Tudo me parecia cinza, esparso e também estranho. E o mesmo acontecia com os dias, com as músicas, com a sua face iluminada em um filme noir clássico e impecável. Também as estrelas, o céu sufocante e infinito, o amor que nos aprisiona debaixo das principais constelações, anjos e Beethoven à parte.
Eu via tudo isso e tudo isso me parecia cinza, eu pensava, isso também está dentro de mim, enquanto eu caminho soturno pelos bares e avenidas, respiro, transbordo cambaleante pela superficialidade das coisas.

segunda-feira, junho 6

É o crepúsculo dos deuses.


Hoje eu preciso te escrever meu amor. Qualquer palavra mais forte, qualquer poema mais egoísta que no fim acabará revelando segredos mais meus do que teus, mas que ainda assim, serão escritos com a única intenção de imaginar qualquer conversa mais significativa, qualquer olhar que me dê mais segurança, qualquer tapa ou beijo que não precisam de ordem porque aconteceram de qualquer forma e talvez ao mesmo tempo. Há tempo para tudo. Mas ainda assim é urgente. Te escrevo porque tenho raiva. Porque isso mesmo André? Porque insistimos infinitamente em sabotagens e finais previsíveis? Porque eu não paro por aqui e te privo de todas as palavras da alma e vou ver um filme, controlo meu impulso insano que não precisa do teu whisky barato para ter coragem. Minhas palavras tem vontade própria. E meu coração sempre foi maior que meu corpo. Maior defeito isso aí. E eu podia culpar os signos e os astros por terem me feito nascer em um outono de Abril e me feito impulsiva e inconsequente, mas no fim de tudo, ainda seria só eu. Encarar meus olhos no espelho e dizer "I'm ready for my close-up". Mas sou covarde. Por isso escrevo. Assim eu logo tiro de dentro e pronto. Fim. Foi-se. Sem medo ou palavras sensíveis e comportadas. A vida é cortante e as letras devem ser febris para aliviar o peso do mundo. Preciso disso também. E sinto tua falta. Como você é ridículo Luíz. Porra. Porque você foi morar no mês de dezembro? Porque é tão viciado nas tuas coisas vazias e teu poço, que nem é tão fundo assim, e que você cava com medo do sol te tocar e perceber que você ainda está inteiro? Porque logo você foi ter consciência profunda do teu charme antiquado e teus gostos de blues e música clássica que me fariam cair mais facilmente?
E eu não posso te esconder o quanto amo, porque amo mesmo, o teu jeito tão novo e que ainda não conheço. Quero que você seja novidade eterna. É possível? Canta Kurt no meu ouvido as três da manhã e me faz esquecer a  desconfiança infinita de que alguém está tentando romper minha individualidade extrema e fundamental, amor. 

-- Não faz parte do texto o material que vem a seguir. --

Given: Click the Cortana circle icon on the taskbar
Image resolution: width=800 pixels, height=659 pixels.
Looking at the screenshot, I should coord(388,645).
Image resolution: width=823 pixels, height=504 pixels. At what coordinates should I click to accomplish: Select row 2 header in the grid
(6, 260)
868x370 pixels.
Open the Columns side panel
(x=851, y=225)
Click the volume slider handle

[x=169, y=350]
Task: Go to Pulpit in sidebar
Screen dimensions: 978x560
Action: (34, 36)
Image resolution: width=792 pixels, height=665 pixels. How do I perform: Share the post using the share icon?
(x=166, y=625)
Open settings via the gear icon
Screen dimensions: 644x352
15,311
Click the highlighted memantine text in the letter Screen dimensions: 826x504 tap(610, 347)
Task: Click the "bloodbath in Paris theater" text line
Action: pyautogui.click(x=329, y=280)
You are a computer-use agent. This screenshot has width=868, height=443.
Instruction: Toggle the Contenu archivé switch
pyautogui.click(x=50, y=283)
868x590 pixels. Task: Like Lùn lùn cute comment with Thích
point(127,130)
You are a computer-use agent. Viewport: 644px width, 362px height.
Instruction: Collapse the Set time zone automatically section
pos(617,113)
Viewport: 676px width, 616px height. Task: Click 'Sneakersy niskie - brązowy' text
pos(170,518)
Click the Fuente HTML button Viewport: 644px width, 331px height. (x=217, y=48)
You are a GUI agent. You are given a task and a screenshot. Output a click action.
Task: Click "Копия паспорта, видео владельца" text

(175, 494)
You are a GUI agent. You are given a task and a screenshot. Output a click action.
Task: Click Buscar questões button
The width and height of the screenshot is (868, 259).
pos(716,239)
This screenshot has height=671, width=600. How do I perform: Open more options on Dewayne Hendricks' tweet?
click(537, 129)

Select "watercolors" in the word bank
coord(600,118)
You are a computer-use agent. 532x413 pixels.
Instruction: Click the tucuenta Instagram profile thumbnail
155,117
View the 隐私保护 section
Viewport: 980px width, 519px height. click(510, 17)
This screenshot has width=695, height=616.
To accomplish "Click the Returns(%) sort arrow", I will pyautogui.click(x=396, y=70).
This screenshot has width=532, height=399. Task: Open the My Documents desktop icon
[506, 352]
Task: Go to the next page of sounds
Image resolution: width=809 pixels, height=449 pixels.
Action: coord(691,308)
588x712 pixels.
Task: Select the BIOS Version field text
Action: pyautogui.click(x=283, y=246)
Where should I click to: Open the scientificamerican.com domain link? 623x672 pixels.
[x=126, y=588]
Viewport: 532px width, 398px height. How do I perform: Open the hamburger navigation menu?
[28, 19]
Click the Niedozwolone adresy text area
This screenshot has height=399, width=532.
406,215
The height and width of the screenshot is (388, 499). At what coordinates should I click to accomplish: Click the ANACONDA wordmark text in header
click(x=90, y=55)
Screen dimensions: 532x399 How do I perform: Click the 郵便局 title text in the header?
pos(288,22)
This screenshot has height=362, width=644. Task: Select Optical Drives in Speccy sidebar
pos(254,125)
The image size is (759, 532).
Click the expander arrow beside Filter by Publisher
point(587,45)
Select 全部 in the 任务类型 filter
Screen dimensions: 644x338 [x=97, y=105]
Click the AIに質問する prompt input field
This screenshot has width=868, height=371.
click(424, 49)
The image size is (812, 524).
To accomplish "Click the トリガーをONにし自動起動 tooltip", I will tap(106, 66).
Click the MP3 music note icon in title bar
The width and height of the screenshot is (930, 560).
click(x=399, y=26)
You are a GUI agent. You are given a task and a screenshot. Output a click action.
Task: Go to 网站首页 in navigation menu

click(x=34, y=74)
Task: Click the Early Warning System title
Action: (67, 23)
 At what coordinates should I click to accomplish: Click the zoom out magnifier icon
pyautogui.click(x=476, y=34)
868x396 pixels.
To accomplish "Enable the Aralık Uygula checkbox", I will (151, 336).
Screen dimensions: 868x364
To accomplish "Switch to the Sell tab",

Deixa eu te contar sobre hoje: você é invasivo. Aprendi tua mania de não olhar o relógio e hoje por tua, e somente tua culpa, perdi o horário. Cheguei atrasada em todos os lugares. Porque cortou meu sono. Porque você me fez querer sonhar. E eu sou assim "baby". Você está ouvindo seu old Rolling Stones, disco especial edição colecionador, e dirigindo calmamente por rotas-fantasmas a lá filme de terror trash e sentindo o vento a 70 quilômetros por hora no teu chevy impala since 1967 e eu estou passando a 150 quilômetros na tua frente e não posso parar porque Ian já tinha avisado: She's lost control again. Mas ninguém nunca presta atenção. E eu não sei dar passos curtos. E ninguém nunca me ensinou a respirar e não ligar para o primeiro contato do celular as duas e meia da manhã porque a solidão me assusta demais. André, eu não quero apressar nada e como eu disse: há tempo para tudo. Mas minha personalidade e minha alma de escritora porra-loca quero-viver-tudo-ao-mesmo-tempo, mas que continua nesse quartinho-de-gradezinhas-sufocantes-e-totalmente-quebravéis, mas que não tenho coragem de quebrar, porque liberdade também sufoca, não me permite também parar. Eu quero. E tenho o maior defeito do mundo: sou teimosa pra caralho. Quanto mais errado e improvável, melhor. Que droga. Tua cocaína que voa com o vento e me perturba na porta do coração. Não te dei as chaves. Não te dei. E você ainda entra. Como isso mesmo?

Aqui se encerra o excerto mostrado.